Thankfully, businesses have gleaned a lot from the IT lessons from 2020. As a reminder though, here are a few steps that you should be taking to protect your business from cyberattacks when your staff are working remotely:

  • Use company-provided devices that are locked down with an appropriate password policy and endpoint security.
  • Make sure all endpoint security products and devices are fully up-to-date.
  • Ensure that all employees’ home network/Wi-Fi are password protected.
  • If employees are using personal devices, consider implementing a Bring Your Own Device (BYOD) policy that outlines minimum requirements before staff are given access to company resources.
  • Make sure all data is backed up and available in an offsite location (in case of ransomware attacks or data loss).
  • Ensure your employees are comfortable with what’s been provided, and if not, provide a forum where they can ask questions

Virtual collaboration is key.

Microsoft, along with Zoom, has been in the limelight in enabling virtual collaboration as people work from home.

To stay ahead of the curve, Microsoft Teams progressed as much in 2020 as it had done in its entire 4-year product life before the pandemic.

Consequently, the way employees engage with one another has changed, quite possibly forever.
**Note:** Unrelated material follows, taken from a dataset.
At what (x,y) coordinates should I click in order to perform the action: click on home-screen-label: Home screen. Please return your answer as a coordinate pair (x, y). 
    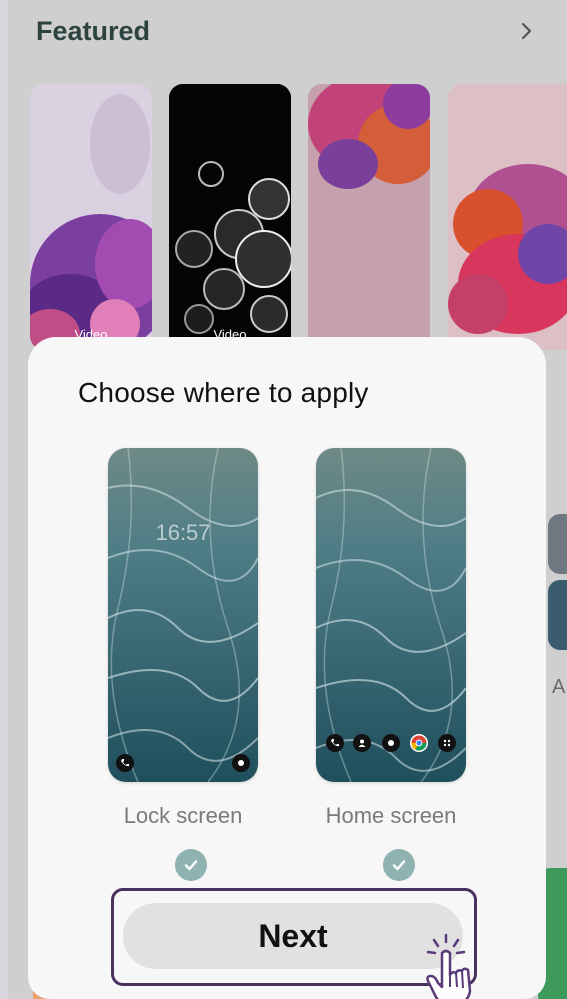
    Looking at the image, I should click on (391, 816).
Video conference calling used to be a nice to have, but now it’s now a must.

Investing in technology is essential.

Investing in technology at a time of great uncertainty may sound wrong. However, if 2020 has taught us one thing, it’s that businesses must be able to adapt to survive. A big part of this is technology. There’s a huge chasm that’s developed between tech-savvy and tech-adverse businesses, with many organisations being completely usurped by the competition.

2020 is widely reported to have accelerated technology growth by around seven years. According to Gartner, in 2021 alone, the public cloud infrastructure will grow by 35%. Infrastructure-as-a-service (IaaS) solutions such as cloud storage and data backup, and Disaster Recovery-as-a-service (DRaaS), will be the fastest growing segments of the market.

Going forward, the need for greater connectivity, faster access to data and cloud migration, will continue to increase. This will enhance the business world’s focus on enterprise-level cloud solutions.